Gina Czarnecki raises questions about identity and ownership of our own bodies through living artwork that once used to form part of other human beings.
Gina Czarnecki, based in London, has used her own daughters’ cells to create unique pieces of art. In her project ‘Heirloom‘, recently exhibited at Medical Museion Copenhagen and created in collaboration with John Hunt from the University of Liverpool, the bioartist presented glass casts of the girls’ faces seeded with their skin cells.

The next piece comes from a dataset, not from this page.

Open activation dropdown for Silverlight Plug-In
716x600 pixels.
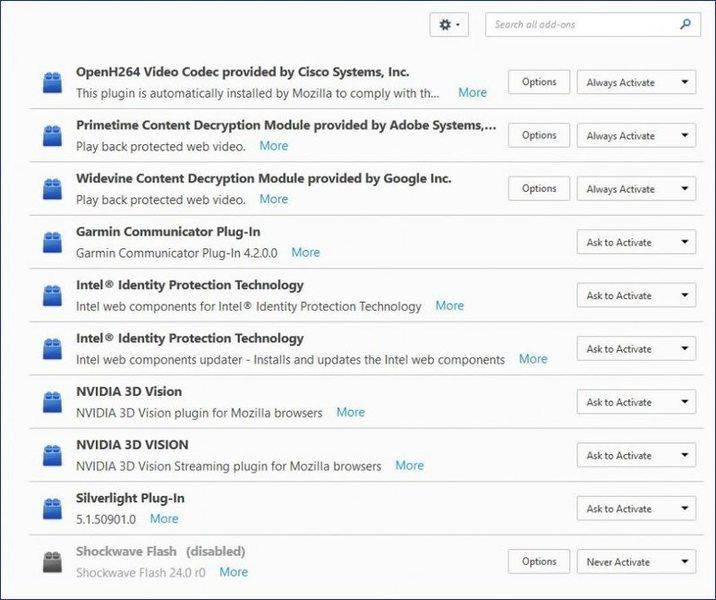click(636, 509)
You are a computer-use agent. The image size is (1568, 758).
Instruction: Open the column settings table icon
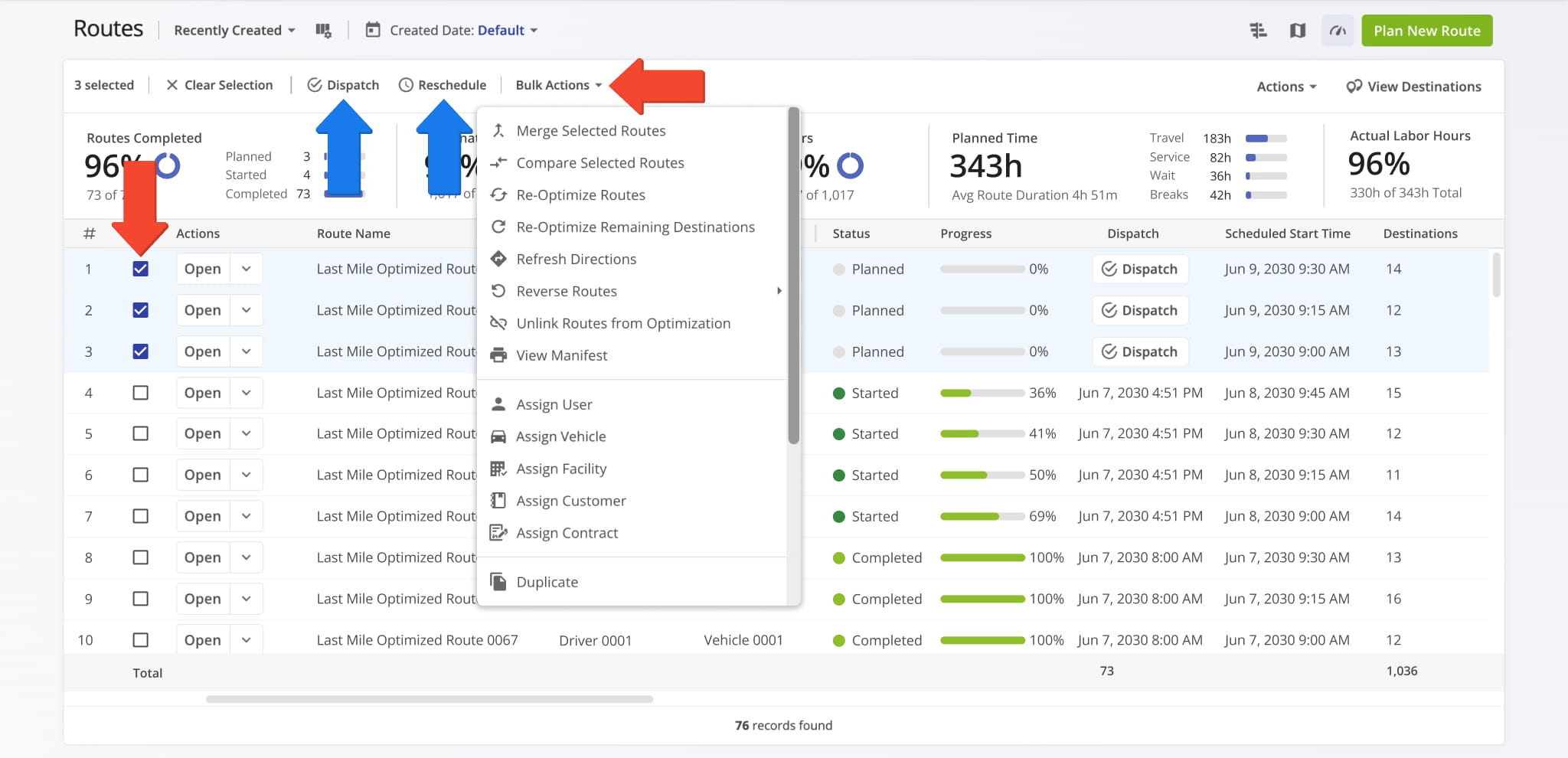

Kept and fed in bioreactors, the cells fill out the casts as they grow over time. While visitors contemplate the pieces, thin layers of human skin grow on the three-dimensional, scientifically-accurate portraits, bringing them to life. The pieces, constantly changing and evolving, will be on tour until 2018.
Czarnecki invites visitors to imagine a not-so-far-away future when “we will regularly add 3D body scans to bio-banks, along with samples of our cells. Then, when needed, 3D structures could be regrown, a kind of transplant from our past bodies.”
These unsettling pieces also intend to highlight ethical concerns regarding the ownership of bodily materials. Czarnecki harvested the cells from her daughters with simple cheek swabs; as their mother, she consented for them. As usual in sample donation for research, the girls gave away their ownership.
So what happens if they change their minds about publicly displaying their cells? Unless the researchers are willing to set up a way to do it, they cannot longer participate in any decisions regarding their own biological material.
This message echoes that of other bioartists like Tina Gorjanc, who designed whole fashion line made out of lab-grown skin from the famous designer Alexander McQueen to draw attention to the lack of legal protection of biological information.
Heirloom also raises questions about identity. Unlike most portraits, these pieces are made from the same material as the original models. However, the pieces cannot reveal character or personality. Where does identity lie then? It must be somewhere between ourselves and our cells.
Previous works by Gina Czarnecki explores similar themes. In ‘Palaces‘, she built a 3-meter high sculpture embedded with milk teeth donated by hundreds of children across the UK. For ‘Canope‘, the artist built armchairs filled with human fat, creating a seat that softens with heat and molds to the person sitting.
Some of these exhibitions can make visitors feel uncomfortable, examining our relationship with our own bodies, raising questions on what identity means and highlighting the current shortcomings regarding the ownership of human biological materials. If this thought-provoking artwork appeals to you, make sure to check out Heirloom in upcoming exhibitions.